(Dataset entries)
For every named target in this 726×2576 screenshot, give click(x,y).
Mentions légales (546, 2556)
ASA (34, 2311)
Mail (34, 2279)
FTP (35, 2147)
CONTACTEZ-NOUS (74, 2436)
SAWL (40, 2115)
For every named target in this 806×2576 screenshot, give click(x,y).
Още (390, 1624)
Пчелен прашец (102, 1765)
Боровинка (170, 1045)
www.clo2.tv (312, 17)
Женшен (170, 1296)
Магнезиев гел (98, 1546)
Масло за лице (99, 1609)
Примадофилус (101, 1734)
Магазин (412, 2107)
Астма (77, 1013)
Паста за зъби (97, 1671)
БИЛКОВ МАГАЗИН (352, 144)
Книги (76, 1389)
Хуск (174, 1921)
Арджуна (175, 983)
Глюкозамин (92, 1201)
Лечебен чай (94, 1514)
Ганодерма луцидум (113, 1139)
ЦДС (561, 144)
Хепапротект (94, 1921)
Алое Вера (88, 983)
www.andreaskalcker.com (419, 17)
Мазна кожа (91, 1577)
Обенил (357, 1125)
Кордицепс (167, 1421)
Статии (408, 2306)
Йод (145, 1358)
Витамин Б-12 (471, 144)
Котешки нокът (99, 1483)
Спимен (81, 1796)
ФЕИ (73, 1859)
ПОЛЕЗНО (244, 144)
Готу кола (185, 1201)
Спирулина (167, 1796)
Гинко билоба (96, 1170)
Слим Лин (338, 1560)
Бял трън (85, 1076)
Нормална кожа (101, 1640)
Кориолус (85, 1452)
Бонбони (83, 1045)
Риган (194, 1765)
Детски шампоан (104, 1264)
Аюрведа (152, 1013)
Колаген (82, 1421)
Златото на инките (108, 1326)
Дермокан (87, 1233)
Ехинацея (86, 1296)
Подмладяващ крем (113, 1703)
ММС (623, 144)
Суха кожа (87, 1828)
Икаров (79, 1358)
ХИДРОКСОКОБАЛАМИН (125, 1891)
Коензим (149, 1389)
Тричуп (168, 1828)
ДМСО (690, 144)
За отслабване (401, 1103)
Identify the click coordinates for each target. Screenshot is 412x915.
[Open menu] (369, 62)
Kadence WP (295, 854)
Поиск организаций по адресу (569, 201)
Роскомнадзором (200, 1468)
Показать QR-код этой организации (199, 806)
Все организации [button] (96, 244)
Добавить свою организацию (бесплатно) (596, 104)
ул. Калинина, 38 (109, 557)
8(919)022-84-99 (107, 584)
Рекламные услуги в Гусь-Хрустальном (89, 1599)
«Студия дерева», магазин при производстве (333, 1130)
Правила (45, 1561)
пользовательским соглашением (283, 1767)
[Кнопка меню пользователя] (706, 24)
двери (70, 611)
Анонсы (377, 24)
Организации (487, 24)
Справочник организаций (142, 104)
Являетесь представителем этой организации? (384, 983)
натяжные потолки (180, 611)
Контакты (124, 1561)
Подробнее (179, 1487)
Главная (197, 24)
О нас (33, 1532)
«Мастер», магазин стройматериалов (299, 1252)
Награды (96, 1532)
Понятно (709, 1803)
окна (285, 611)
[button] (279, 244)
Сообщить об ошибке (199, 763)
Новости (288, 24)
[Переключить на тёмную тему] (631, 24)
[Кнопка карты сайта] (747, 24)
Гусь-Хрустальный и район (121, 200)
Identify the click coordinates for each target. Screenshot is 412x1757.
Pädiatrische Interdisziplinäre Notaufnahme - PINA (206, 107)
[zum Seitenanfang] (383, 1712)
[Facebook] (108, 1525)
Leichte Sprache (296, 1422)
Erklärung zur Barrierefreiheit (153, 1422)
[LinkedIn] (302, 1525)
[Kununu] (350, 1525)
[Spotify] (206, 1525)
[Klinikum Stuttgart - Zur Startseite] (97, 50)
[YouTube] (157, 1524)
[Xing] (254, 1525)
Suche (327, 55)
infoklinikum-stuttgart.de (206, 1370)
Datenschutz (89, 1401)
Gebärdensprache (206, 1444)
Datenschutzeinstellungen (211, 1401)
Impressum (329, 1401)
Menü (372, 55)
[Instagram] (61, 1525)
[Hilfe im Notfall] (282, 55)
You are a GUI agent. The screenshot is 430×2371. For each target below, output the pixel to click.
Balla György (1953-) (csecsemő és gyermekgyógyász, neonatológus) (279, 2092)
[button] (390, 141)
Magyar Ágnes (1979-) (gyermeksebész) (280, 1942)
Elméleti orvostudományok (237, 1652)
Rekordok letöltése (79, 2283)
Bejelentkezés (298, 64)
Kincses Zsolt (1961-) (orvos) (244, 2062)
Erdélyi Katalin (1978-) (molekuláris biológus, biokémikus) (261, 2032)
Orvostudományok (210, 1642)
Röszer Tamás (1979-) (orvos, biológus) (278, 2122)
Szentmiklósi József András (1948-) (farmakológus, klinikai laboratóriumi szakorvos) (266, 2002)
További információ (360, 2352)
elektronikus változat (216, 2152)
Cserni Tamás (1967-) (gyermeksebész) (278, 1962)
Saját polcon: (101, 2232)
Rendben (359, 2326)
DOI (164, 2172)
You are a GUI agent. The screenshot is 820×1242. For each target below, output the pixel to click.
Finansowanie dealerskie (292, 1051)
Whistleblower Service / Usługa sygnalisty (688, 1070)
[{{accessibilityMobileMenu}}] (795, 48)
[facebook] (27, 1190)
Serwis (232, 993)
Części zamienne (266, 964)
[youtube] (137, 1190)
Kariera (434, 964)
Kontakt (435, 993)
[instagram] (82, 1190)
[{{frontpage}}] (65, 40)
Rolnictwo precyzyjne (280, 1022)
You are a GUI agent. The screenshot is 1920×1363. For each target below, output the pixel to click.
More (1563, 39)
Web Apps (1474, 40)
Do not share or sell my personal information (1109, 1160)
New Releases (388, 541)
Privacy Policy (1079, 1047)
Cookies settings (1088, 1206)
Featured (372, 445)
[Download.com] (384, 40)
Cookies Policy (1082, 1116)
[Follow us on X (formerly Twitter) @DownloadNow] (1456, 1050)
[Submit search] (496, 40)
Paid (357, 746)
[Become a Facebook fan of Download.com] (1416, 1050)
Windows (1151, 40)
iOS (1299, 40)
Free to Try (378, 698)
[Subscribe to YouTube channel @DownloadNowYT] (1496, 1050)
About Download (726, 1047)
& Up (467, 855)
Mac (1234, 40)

▸ **WHAT YOU SHOULD DO**
Would you reproduce all of the data exactly, without a single alteration?

▸ **RESULT**
For every named target in this 726×2576 screenshot, give click(x,y).
Mentions légales (546, 2556)
ASA (34, 2311)
Mail (34, 2279)
FTP (35, 2147)
CONTACTEZ-NOUS (74, 2436)
SAWL (40, 2115)
For every named target in this 806×2576 screenshot, give click(x,y).
Още (390, 1624)
Пчелен прашец (102, 1765)
Боровинка (170, 1045)
www.clo2.tv (312, 17)
Женшен (170, 1296)
Магнезиев гел (98, 1546)
Масло за лице (99, 1609)
Примадофилус (101, 1734)
Магазин (412, 2107)
Астма (77, 1013)
Паста за зъби (97, 1671)
БИЛКОВ МАГАЗИН (352, 144)
Книги (76, 1389)
Хуск (174, 1921)
Арджуна (175, 983)
Глюкозамин (92, 1201)
Лечебен чай (94, 1514)
Ганодерма луцидум (113, 1139)
ЦДС (561, 144)
Хепапротект (94, 1921)
Алое Вера (88, 983)
www.andreaskalcker.com (419, 17)
Мазна кожа (91, 1577)
Обенил (357, 1125)
Кордицепс (167, 1421)
Статии (408, 2306)
Йод (145, 1358)
Витамин Б-12 (471, 144)
Котешки нокът (99, 1483)
Спимен (81, 1796)
ФЕИ (73, 1859)
ПОЛЕЗНО (244, 144)
Готу кола (185, 1201)
Спирулина (167, 1796)
Гинко билоба (96, 1170)
Слим Лин (338, 1560)
Бял трън (85, 1076)
Нормална кожа (101, 1640)
Кориолус (85, 1452)
Бонбони (83, 1045)
Риган (194, 1765)
Детски шампоан (104, 1264)
Аюрведа (152, 1013)
Колаген (82, 1421)
Златото на инките (108, 1326)
Дермокан (87, 1233)
Ехинацея (86, 1296)
Подмладяващ крем (113, 1703)
ММС (623, 144)
Суха кожа (87, 1828)
Икаров (79, 1358)
ХИДРОКСОКОБАЛАМИН (125, 1891)
Коензим (149, 1389)
Тричуп (168, 1828)
ДМСО (690, 144)
За отслабване (401, 1103)
Identify the click coordinates for each target. Screenshot is 412x915.
[Open menu] (369, 62)
Kadence WP (295, 854)
Поиск организаций по адресу (569, 201)
Роскомнадзором (200, 1468)
Показать QR-код этой организации (199, 806)
Все организации [button] (96, 244)
Добавить свою организацию (бесплатно) (596, 104)
ул. Калинина, 38 (109, 557)
8(919)022-84-99 (107, 584)
Рекламные услуги в Гусь-Хрустальном (89, 1599)
«Студия дерева», магазин при производстве (333, 1130)
Правила (45, 1561)
пользовательским соглашением (283, 1767)
[Кнопка меню пользователя] (706, 24)
двери (70, 611)
Анонсы (377, 24)
Организации (487, 24)
Справочник организаций (142, 104)
Являетесь представителем этой организации? (384, 983)
натяжные потолки (180, 611)
Контакты (124, 1561)
Подробнее (179, 1487)
Главная (197, 24)
О нас (33, 1532)
«Мастер», магазин стройматериалов (299, 1252)
Награды (96, 1532)
Понятно (709, 1803)
окна (285, 611)
[button] (279, 244)
Сообщить об ошибке (199, 763)
Новости (288, 24)
[Переключить на тёмную тему] (631, 24)
[Кнопка карты сайта] (747, 24)
Гусь-Хрустальный и район (121, 200)
Identify the click coordinates for each target. Screenshot is 412x1757.
Pädiatrische Interdisziplinäre Notaufnahme - PINA (206, 107)
[zum Seitenanfang] (383, 1712)
[Facebook] (108, 1525)
Leichte Sprache (296, 1422)
Erklärung zur Barrierefreiheit (153, 1422)
[LinkedIn] (302, 1525)
[Kununu] (350, 1525)
[Spotify] (206, 1525)
[Klinikum Stuttgart - Zur Startseite] (97, 50)
[YouTube] (157, 1524)
[Xing] (254, 1525)
Suche (327, 55)
infoklinikum-stuttgart.de (206, 1370)
Datenschutz (89, 1401)
Gebärdensprache (206, 1444)
Datenschutzeinstellungen (211, 1401)
Impressum (329, 1401)
Menü (372, 55)
[Instagram] (61, 1525)
[Hilfe im Notfall] (282, 55)
You are a GUI agent. The screenshot is 430×2371. For each target below, output the pixel to click.
Balla György (1953-) (csecsemő és gyermekgyógyász, neonatológus) (279, 2092)
[button] (390, 141)
Magyar Ágnes (1979-) (gyermeksebész) (280, 1942)
Elméleti orvostudományok (237, 1652)
Rekordok letöltése (79, 2283)
Bejelentkezés (298, 64)
Kincses Zsolt (1961-) (orvos) (244, 2062)
Erdélyi Katalin (1978-) (molekuláris biológus, biokémikus) (261, 2032)
Orvostudományok (210, 1642)
Röszer Tamás (1979-) (orvos, biológus) (278, 2122)
Szentmiklósi József András (1948-) (farmakológus, klinikai laboratóriumi szakorvos) (266, 2002)
További információ (360, 2352)
elektronikus változat (216, 2152)
Cserni Tamás (1967-) (gyermeksebész) (278, 1962)
Saját polcon: (101, 2232)
Rendben (359, 2326)
DOI (164, 2172)
You are a GUI agent. The screenshot is 820×1242. For each target below, output the pixel to click.
Finansowanie dealerskie (292, 1051)
Whistleblower Service / Usługa sygnalisty (688, 1070)
[{{accessibilityMobileMenu}}] (795, 48)
[facebook] (27, 1190)
Serwis (232, 993)
Części zamienne (266, 964)
[youtube] (137, 1190)
Kariera (434, 964)
Kontakt (435, 993)
[instagram] (82, 1190)
[{{frontpage}}] (65, 40)
Rolnictwo precyzyjne (280, 1022)
You are a GUI agent. The screenshot is 1920×1363. For each target below, output the pixel to click.
More (1563, 39)
Web Apps (1474, 40)
Do not share or sell my personal information (1109, 1160)
New Releases (388, 541)
Privacy Policy (1079, 1047)
Cookies settings (1088, 1206)
Featured (372, 445)
[Download.com] (384, 40)
Cookies Policy (1082, 1116)
[Follow us on X (formerly Twitter) @DownloadNow] (1456, 1050)
[Submit search] (496, 40)
Paid (357, 746)
[Become a Facebook fan of Download.com] (1416, 1050)
Windows (1151, 40)
iOS (1299, 40)
Free to Try (378, 698)
[Subscribe to YouTube channel @DownloadNowYT] (1496, 1050)
About Download (726, 1047)
& Up (467, 855)
Mac (1234, 40)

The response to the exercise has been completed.